▸ ФРАГМЕНТ ДОКУМЕНТА
Не был ни ранен, ни контужен, тем не менее война глубоко травмировала его. Чем? Он вдруг осознал себя убийцей. В августе 1941 года, когда ополченцы держали оборону, он залег в кустах, подстерегал немцев и стрелял. Клал с одного выстрела. Сколько он перестрелял немцев за эти дни, он никогда не вспоминал, хотя в то время геройство мерилось именно числом убитых солдат противника. Всю зиму 1941 года, весну 1942-го на Ленфронте шло "движение снайперов". Появлялись герои, на счету у которых было 50–100 "фрицев". Феодосий Смолячков уничтожил 125 немцев. Искусных снайперов награждали орденами, Золотыми Звездами Героя. Никто не принимал стрельбу на войне за убийство, человек на той стороне был всего лишь мишенью.
В Баргузине дед брал маленького Гора на охоту. Они стреляли соболей, Гор стал хорошим охотником. Немудрено, что в армии, на полковых стрельбищах, он занимал первые места. В картонные фигуры безошибочно всаживал в сердце пулю за пулей. На расстоянии пятисот метров.
В армию он попал потому, что его исключили из Университета. Исключен с последнего курса в 1930 году за формализм.
Сон соболю приснился не соболий,
И тополю не топал тополь.
И плакала волна в Тоболе
О Ермаке, что не увидит боле…
Стихи у него получались не такие, как положено, рассказы малопонятные, их абсурдность раздражала, они нарушали все литературные традиции, там было нечто, предвещающее обэриутов.
В армии он выглядел Швейком. Детские глаза навыкате, усиленные толстыми линзами очков, круглая физиономия чудака-добряка, взгляд, плывущий прочь от казарменных порядков. Он не годился ни для какой должности, его неряшливый штатский вид нарушал строй, однако он был первоклассный стрелок, занимал призовые места, так что его терпели. На этого непоправимо штатского типа обратил внимание командарм Тухачевский, когда на него налетел Гор с кастрюлей щей, несомых ротному. Рядовой облил гимнастерку командарма. Струхнув, рядовой озадачил командарма цитатой из Шопенгауэра, пролепетав: "У многих людей зрение всецело заменяет мышление, а у меня наоборот". Мало этого, со страху он блеснул еще французским: "Все революции происходят от желудка" - слова, приписываемые Наполеону. Бывший дворянин, Тухачевский знал французский, чем ответно щегольнул. Вместо разноса командарм отряхнулся, взял этого чудика под руку, и они прошлись по двору. Разговор на равных замызганного очкарика в обмотках и легендарного командарма в сиянии орденов и больших золотых звезд произвел впечатление на свиту.

▸ ПРЕДСТАВЛЕННЫЕ ДАННЫЕ
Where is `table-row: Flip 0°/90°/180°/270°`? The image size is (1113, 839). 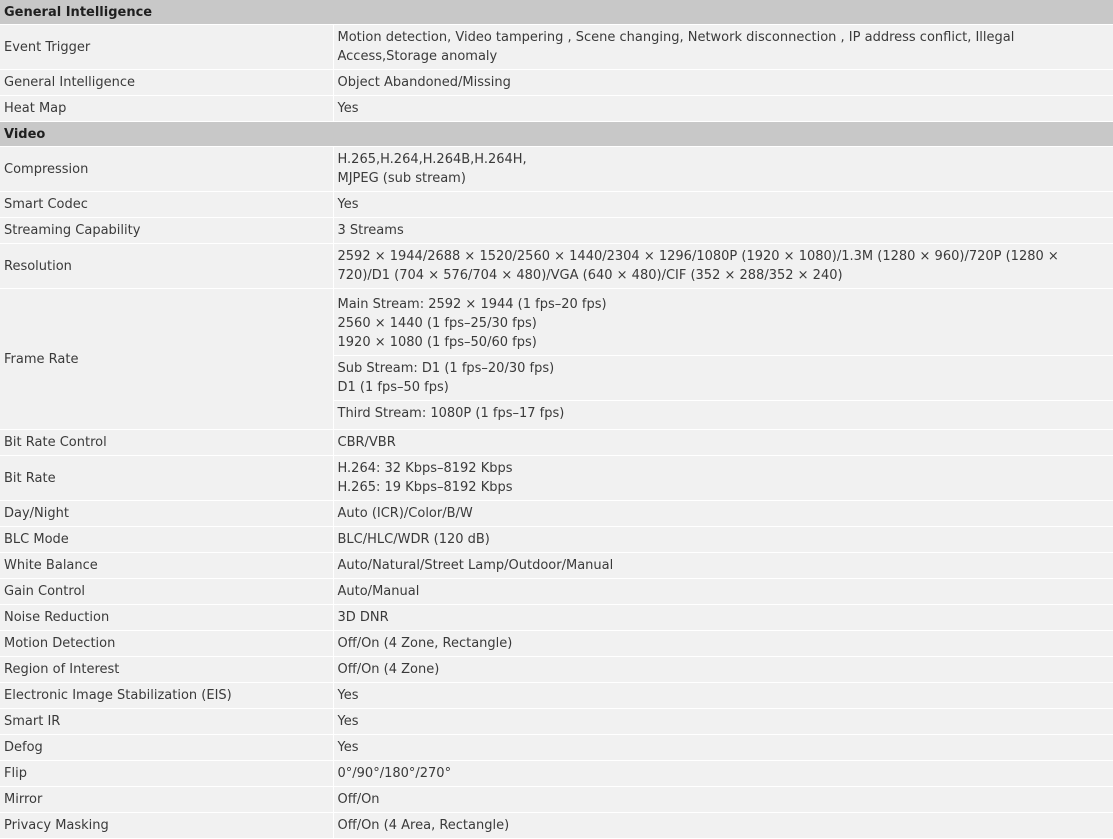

▸ ЧТО ТРЕБУЕТСЯ
Замените во фрагменте «соболей» на «белок» и перепишите его, начиная со слов «В Баргузине дед» и заканчивая словами «расстоянии пятисот метров.». Строки никак не связаны с фрагментом.

▸ РЕШЕНИЕ ЗАДАЧИ
В Баргузине дед брал маленького Гора на охоту. Они стреляли белок, Гор стал хорошим охотником. Немудрено, что в армии, на полковых стрельбищах, он занимал первые места. В картонные фигуры безошибочно всаживал в сердце пулю за пулей. На расстоянии пятисот метров.